### WRITTEN PROBLEM
Write out the material below word for word, leaving out the pictures.

==== RECORDS PROVIDED

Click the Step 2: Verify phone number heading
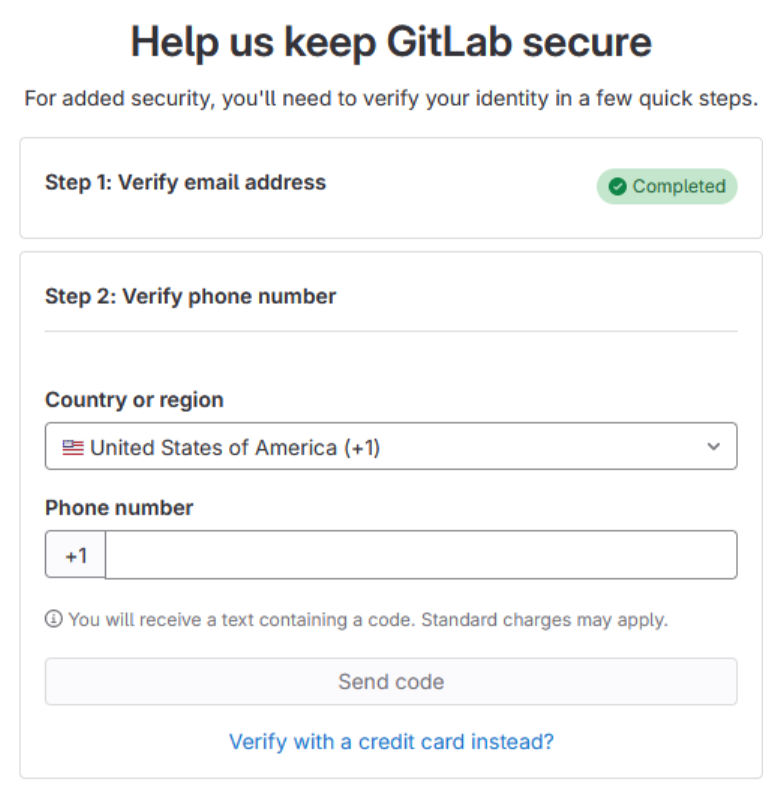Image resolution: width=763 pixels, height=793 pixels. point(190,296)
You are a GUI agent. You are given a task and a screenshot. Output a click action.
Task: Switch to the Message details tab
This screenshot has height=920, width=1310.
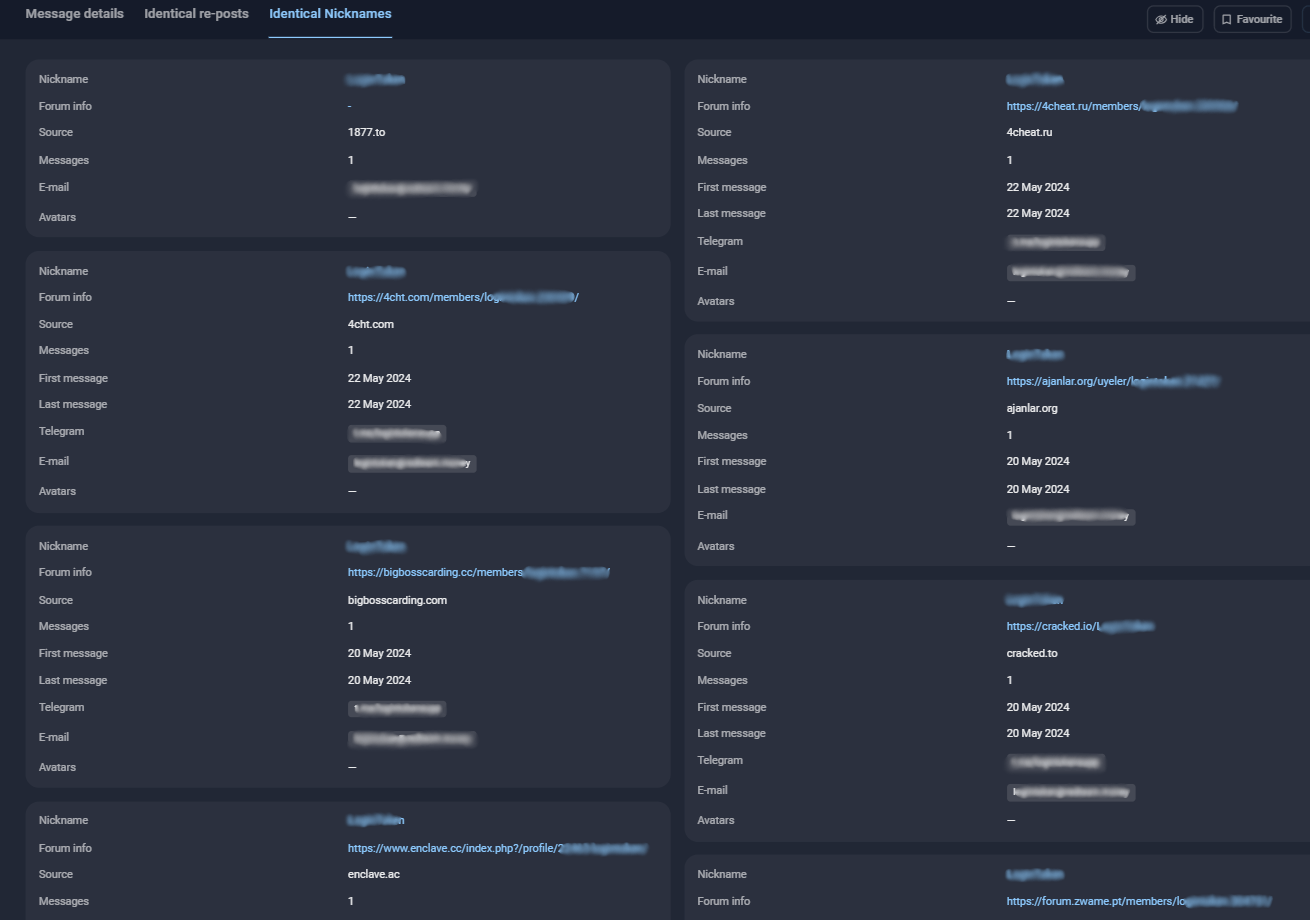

========

### SOLUTION BELOW
Click the Step 2: Verify phone number heading
Image resolution: width=763 pixels, height=793 pixels. point(190,296)
You are a GUI agent. You are given a task and a screenshot. Output a click action.
Task: Switch to the Message details tab
This screenshot has height=920, width=1310.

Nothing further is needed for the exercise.